**Problem to work on**: Can you give these records as a numbered list, leaving out any blank lines?

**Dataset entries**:

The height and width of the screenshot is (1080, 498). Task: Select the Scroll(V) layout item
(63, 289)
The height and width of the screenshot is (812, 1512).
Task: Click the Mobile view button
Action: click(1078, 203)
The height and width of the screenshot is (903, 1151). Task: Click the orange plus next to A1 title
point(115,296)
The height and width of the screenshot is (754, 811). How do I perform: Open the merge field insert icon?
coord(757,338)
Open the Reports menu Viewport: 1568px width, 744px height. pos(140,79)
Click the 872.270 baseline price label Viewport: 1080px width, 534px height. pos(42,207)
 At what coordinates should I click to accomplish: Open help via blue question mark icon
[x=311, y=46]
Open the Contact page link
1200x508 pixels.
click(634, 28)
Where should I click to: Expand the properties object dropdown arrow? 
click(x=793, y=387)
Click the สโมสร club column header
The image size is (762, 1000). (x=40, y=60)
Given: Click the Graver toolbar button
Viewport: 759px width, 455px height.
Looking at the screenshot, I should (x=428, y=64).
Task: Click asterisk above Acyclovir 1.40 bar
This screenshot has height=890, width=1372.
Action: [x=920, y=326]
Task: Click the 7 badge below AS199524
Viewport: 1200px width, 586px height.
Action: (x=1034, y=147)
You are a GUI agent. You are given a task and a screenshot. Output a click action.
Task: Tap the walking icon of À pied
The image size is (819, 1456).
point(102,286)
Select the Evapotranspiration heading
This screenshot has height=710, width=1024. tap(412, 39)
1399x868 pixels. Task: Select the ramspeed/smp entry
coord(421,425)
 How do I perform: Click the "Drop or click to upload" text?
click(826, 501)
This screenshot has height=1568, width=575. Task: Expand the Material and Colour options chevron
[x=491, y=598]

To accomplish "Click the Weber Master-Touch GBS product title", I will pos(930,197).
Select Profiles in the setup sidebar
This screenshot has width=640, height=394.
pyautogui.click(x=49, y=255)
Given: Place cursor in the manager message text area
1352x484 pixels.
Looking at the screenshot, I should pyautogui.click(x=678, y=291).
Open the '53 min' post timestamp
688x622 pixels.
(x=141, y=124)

**Solution to this problem**:
1. The height and width of the screenshot is (1080, 498). Task: Select the Scroll(V) layout item
2. (63, 289)
3. The height and width of the screenshot is (812, 1512).
4. Task: Click the Mobile view button
5. Action: click(1078, 203)
6. The height and width of the screenshot is (903, 1151). Task: Click the orange plus next to A1 title
7. point(115,296)
8. The height and width of the screenshot is (754, 811). How do I perform: Open the merge field insert icon?
9. coord(757,338)
10. Open the Reports menu Viewport: 1568px width, 744px height. pos(140,79)
11. Click the 872.270 baseline price label Viewport: 1080px width, 534px height. pos(42,207)
12.  At what coordinates should I click to accomplish: Open help via blue question mark icon
13. [x=311, y=46]
14. Open the Contact page link
15. 1200x508 pixels.
16. click(634, 28)
17. Where should I click to: Expand the properties object dropdown arrow? 
18. click(x=793, y=387)
19. Click the สโมสร club column header
20. The image size is (762, 1000). (x=40, y=60)
21. Given: Click the Graver toolbar button
22. Viewport: 759px width, 455px height.
23. Looking at the screenshot, I should (x=428, y=64).
24. Task: Click asterisk above Acyclovir 1.40 bar
25. This screenshot has height=890, width=1372.
26. Action: [x=920, y=326]
27. Task: Click the 7 badge below AS199524
28. Viewport: 1200px width, 586px height.
29. Action: (x=1034, y=147)
30. You are a GUI agent. You are given a task and a screenshot. Output a click action.
31. Task: Tap the walking icon of À pied
32. The image size is (819, 1456).
33. point(102,286)
34. Select the Evapotranspiration heading
35. This screenshot has height=710, width=1024. tap(412, 39)
36. 1399x868 pixels. Task: Select the ramspeed/smp entry
37. coord(421,425)
38.  How do I perform: Click the "Drop or click to upload" text?
39. click(826, 501)
40. This screenshot has height=1568, width=575. Task: Expand the Material and Colour options chevron
41. [x=491, y=598]
42. To accomplish "Click the Weber Master-Touch GBS product title", I will pos(930,197).
43. Select Profiles in the setup sidebar
44. This screenshot has width=640, height=394.
45. pyautogui.click(x=49, y=255)
46. Given: Place cursor in the manager message text area
47. 1352x484 pixels.
48. Looking at the screenshot, I should pyautogui.click(x=678, y=291).
49. Open the '53 min' post timestamp
50. 688x622 pixels.
51. (x=141, y=124)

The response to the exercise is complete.